The choices which shaped the march
route after Co A left the south end of Angelsberg were made to avoid
arriving back at Philippsbourg itself which, from the sounds of
battle--growing more distinct as the withdrawing force got
closer--was judged to be at least partially in enemy hands. So, by
switching from trail to trail, the heading was kept generally south
according compass bearings and map checks by the CO. When the ridge
was reached with its overlook down to the Philippsbourg-Neiderbronn
road--on a trail which ran along the eastern slope of the prominent
Wintersberg height--the Company was halted and dispersed while the
road was kept under observation. After a time a south-bound vehicle
was heard approaching and on sighting recognized as a jeep with a GI
at the wheel. Halted, the jeep's driver turned out to be a lst Bn
staff officer, who after talking to Millhiser drove back to the Bn
CP. There his report brought the lst Bn exec Major John Duffie back
with instructions for Co A's next movements.
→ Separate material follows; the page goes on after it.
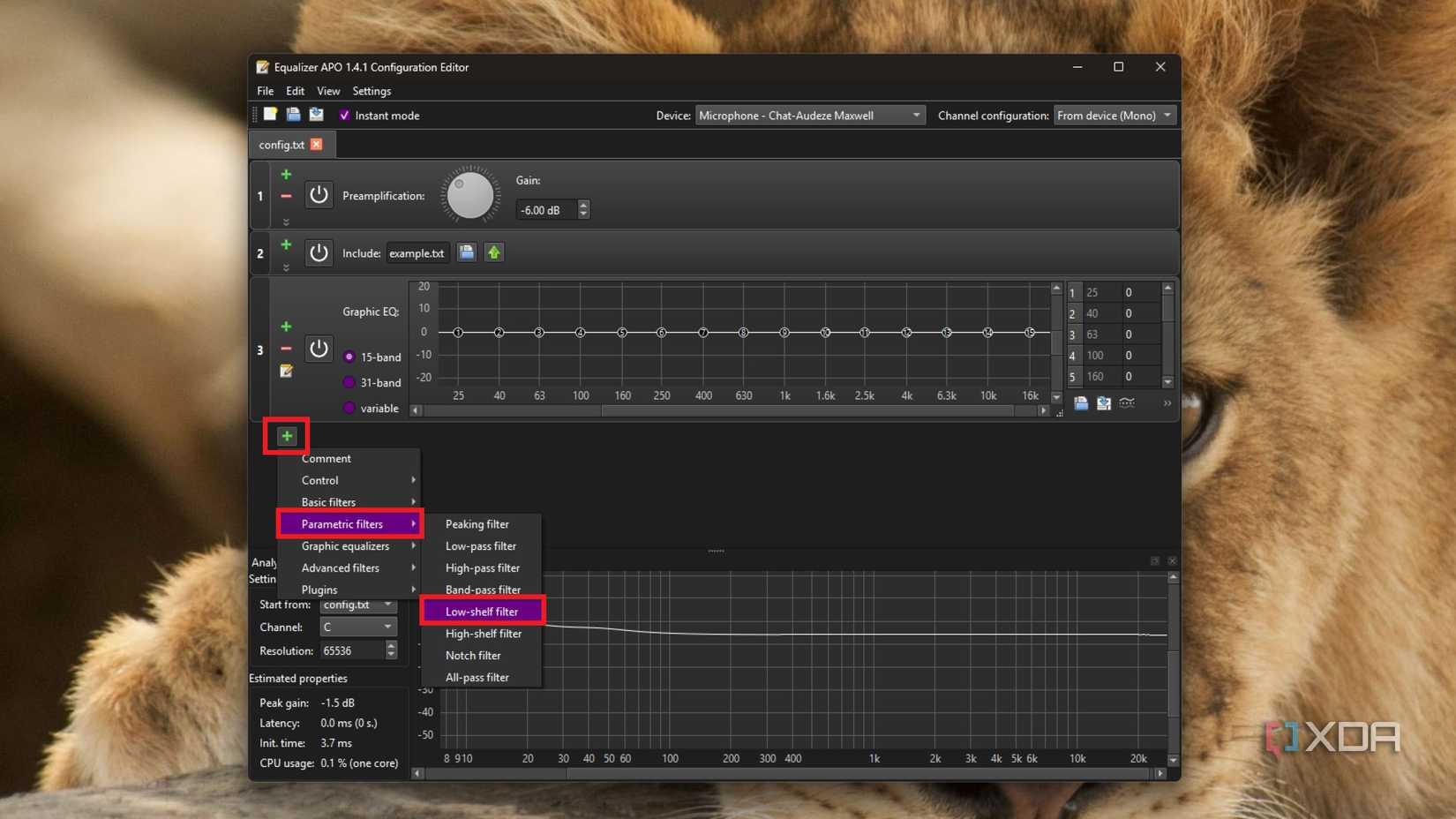This screenshot has height=819, width=1456.
Task: Select Low-shelf filter from the submenu
Action: (x=482, y=611)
The 275th Inf CP daily log has an
entry made at 1945 hours on January 3: "Capt Millhiser reported
Regtl CP (in Niederbronn) with approximately 125 EM." A reasonable
deduction from this is that Captain Millhiser, himself, was at the
275th's CP in Niederbronn at the time indicated. His "125 EM" surely
weren't with him, but the entry could have indicated the number of
rations and blankets Co A needed or Millhiser's estimate of the
effective strength of his battered company. In any event, it being
still the critical day of January 3 with German pressure continuing
in Philippsbourg, it seems most likely that Millhiser's Co A and a
still intact Co D HMG section were being kept much closer to
Philippsbourg than to Neiderbronn. Seemingly Colonel Pettee, in
virtue of his high esteem of his Cannon Company's importance to the
defense of Philippsbourg, would see to it that, Co A was assigned to
an outpost line defending Capt Thomas' cannons in their firing
positions. That did in fact happen.
Back in Philippsbourg on January
3rd, Co A's Supply Sergeant Jim Larson learned mid-afternoon at the
lst Bn CP of Co A's location an the Philippsbourg-Niederbronn road.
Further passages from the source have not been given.